After a two-year project to redevelop Kinetica, the software used for searching and cataloguing was replaced, and a new administration system was created in November 2005. The new service was branded Libraries Australia, consisting of four components: Search, Cataloguing, Administration and Document Delivery. The more user-friendly search facility for ANBD then provided access to over 42 million items held by around 800 libraries around Australia, as well as about 1.2 million images held by PictureAustralia and many international library catalogues.
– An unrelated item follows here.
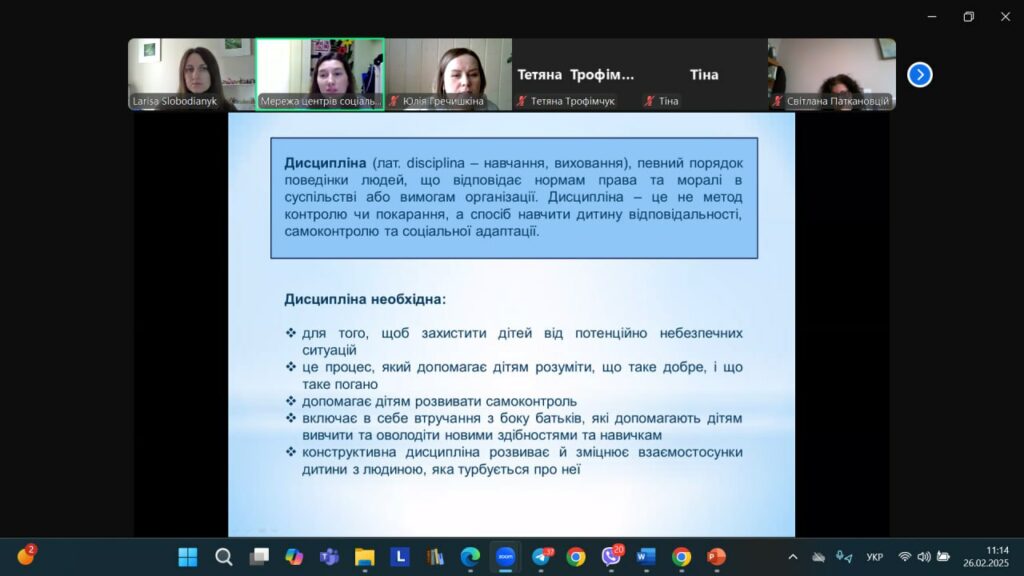
Task: Select Світлана Паткановцій's video thumbnail
Action: coord(831,74)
In addition, the Chinese, Korean and Japanese Database (CJK) merged with Libraries Australia, and in the following year, a free search became publicly available.

===International cooperation===
In 2006, the National Library entered into an agreement with the National Library of New Zealand, allowing inter-library loans between the two countries.
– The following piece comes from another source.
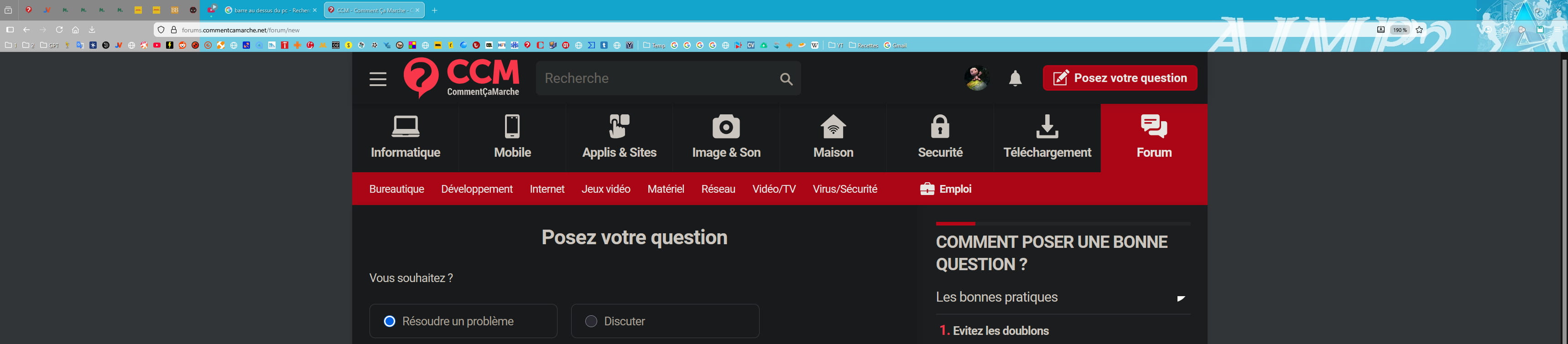Open the 'Temp' bookmarks folder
In 2007, Libraries Australia signed an agreement with international library cooperative OCLC, which meant that data added to the ANDB was included in WorldCat, the largest online public access catalogue (OPAC) in the world.
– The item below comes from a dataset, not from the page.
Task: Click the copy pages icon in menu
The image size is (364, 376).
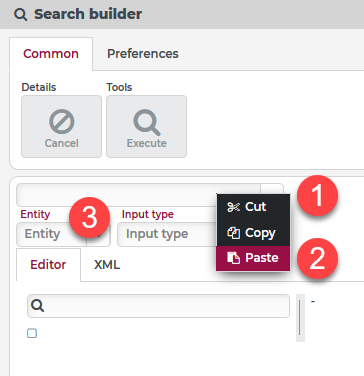Action: pos(233,233)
==Trove, and recent changes==
In 2008–9, Libraries Australia's free and subscription services were separated, and the free public search was replaced by Trove. In 2013, it adopted a new cataloguing standard, RDA Resource Description and Access. In 2014, it redeveloped the search facility, and the following year, ANBD reached a million RDA records.

==Current services and organisation==

The ANBD is the largest single bibliographic source in Australia. It contains millions of entries for books, journals and items in formats other than text, such as films, sound recordings, photographs, braille and audiobooks, music scores, computer files and digital material. It includes catalogue records from Australian and other libraries; Australian records are accompanied by location of the item. As of 2020, its entries cover 50 million holdings, including those in over 1,200 Australian libraries. Contributing libraries include

Apart from the ANBD, Libraries Australia's subscription service also provides access to a number of databases from other major institutions, such as the British Library Catalogue, Chinese University of Hong Kong, Research Libraries UK, Informit database, Library of Congress Catalogue, National Film and Sound Archive, WorldCat, the Powerhouse Museum, Te Puna (the New Zealand National Bibliographic Database), National Museum of Australia and the University of Hong Kong. It also includes the Libraries Australia name and subject authorities added to the ANBD by the National Library and other contributing libraries.

From July 2019, Libraries Australia became a partner within Trove Collaborative Services, continuing all services as before and with a rollout of new services. From June 2020, co-branding with Trove will become effective.